Since temperature measurements are among the most reliable measurements that have been made on the atmosphere, all climate models should be constrained to them. Yet, we see that the "global warming'' models adopted by the United Nations in calling for international rationing of energy do not even agree with the past temperature record of the atmosphere as measured by balloons and satellites. By definition, any good climate model should be forced by calculation to agree at least with past atmospheric temperatures.

Apparently one of two possible "errors'' has been made. Either the U.N. climate models have not been fitted to the known temperatures at all or else they have been fitted to the NASA surface record - which has obviously been selectively compiled to show rising temperatures that are not occurring in the atmosphere - or to some other biased record that rises with time. (See, for example, the section on heat island effects in the NASA-selected measuring stations in California in "Experimental Effects of Increased Atmospheric Carbon Dioxide.'') In either case, this sort of fitting would be a political activity, not a scientific one. It makes no scientific sense at all to construct a computerized model of the atmosphere and not constrain the adjustable constants in the model to conform to the known past temperature record of the atmosphere. Temperature is such a fundamental variable that it would never be used to test such a model - except by prediction of future temperatures, which is not the case at issue here.

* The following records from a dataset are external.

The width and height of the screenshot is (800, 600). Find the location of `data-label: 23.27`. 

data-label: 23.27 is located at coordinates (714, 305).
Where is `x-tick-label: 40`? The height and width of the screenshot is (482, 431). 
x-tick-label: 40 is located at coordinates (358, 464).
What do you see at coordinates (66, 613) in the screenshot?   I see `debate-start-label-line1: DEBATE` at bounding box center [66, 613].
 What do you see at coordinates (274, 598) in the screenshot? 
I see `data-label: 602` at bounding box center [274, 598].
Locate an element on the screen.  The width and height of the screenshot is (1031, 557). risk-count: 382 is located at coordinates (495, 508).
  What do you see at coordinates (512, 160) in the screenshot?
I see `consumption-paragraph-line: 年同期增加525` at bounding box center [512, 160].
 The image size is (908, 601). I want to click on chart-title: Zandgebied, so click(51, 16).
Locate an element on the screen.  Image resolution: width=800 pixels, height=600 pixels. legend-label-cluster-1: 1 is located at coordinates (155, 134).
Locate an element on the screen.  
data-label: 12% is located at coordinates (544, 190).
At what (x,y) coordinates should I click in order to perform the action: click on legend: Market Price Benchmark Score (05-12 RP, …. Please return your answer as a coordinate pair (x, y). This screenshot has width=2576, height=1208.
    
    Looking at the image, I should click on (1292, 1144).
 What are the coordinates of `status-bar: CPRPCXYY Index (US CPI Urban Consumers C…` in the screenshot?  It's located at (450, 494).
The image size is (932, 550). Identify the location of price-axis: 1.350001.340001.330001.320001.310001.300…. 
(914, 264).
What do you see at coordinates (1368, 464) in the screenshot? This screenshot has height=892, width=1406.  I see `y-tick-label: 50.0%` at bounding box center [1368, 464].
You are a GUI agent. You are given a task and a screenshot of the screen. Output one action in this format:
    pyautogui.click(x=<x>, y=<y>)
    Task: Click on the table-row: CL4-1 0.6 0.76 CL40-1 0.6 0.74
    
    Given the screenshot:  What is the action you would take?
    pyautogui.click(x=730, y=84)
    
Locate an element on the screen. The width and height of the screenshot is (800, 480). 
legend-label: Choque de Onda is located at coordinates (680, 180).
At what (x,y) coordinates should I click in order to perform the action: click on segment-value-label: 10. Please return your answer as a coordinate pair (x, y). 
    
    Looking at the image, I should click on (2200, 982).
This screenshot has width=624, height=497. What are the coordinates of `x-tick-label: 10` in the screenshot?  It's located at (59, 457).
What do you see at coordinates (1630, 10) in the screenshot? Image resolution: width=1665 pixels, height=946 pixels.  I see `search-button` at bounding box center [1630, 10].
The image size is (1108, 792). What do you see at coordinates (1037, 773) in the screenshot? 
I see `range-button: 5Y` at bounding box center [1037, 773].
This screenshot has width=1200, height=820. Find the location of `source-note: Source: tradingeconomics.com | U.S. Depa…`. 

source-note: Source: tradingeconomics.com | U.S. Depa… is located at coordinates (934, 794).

If the U. N.-endorsed climate models are fitted to a biased record that shows rises in atmospheric temperature with time (not what the recent record shows), then there really is no need for a fancy "climate model.'' The same result would be obtained by fitting to a simple polynomial that does not contain any climate science at all. The result would be the same - but the political effect would not be the same! No one could represent the polynomial as "climate science,'' and its link to the flawed temperature record would be impossible to conceal.

Instead, the world is being told that "very complicated'' computer models have been designed by "experts'' (who happen to receive large welfare payments from the Clinton Administration). These models are represented as so sophisticated that mere mortals - even other scientists - cannot hope to understand them. In common parlance, this is a "scam.'' The computer models do not fit the past atmospheric data because they have been designed, for political reasons, to predict that future temperatures will rise. Were that not the case, they would agree with the past experimental data. Since atmospheric temperatures for the past 20 years have not risen, the "modelers'' are unable to get both the politically correct warming prediction and agreement with the immediate past record simultaneously. To please their masters, they have chosen to get the politically desired result rather than to appropriately constrain their models.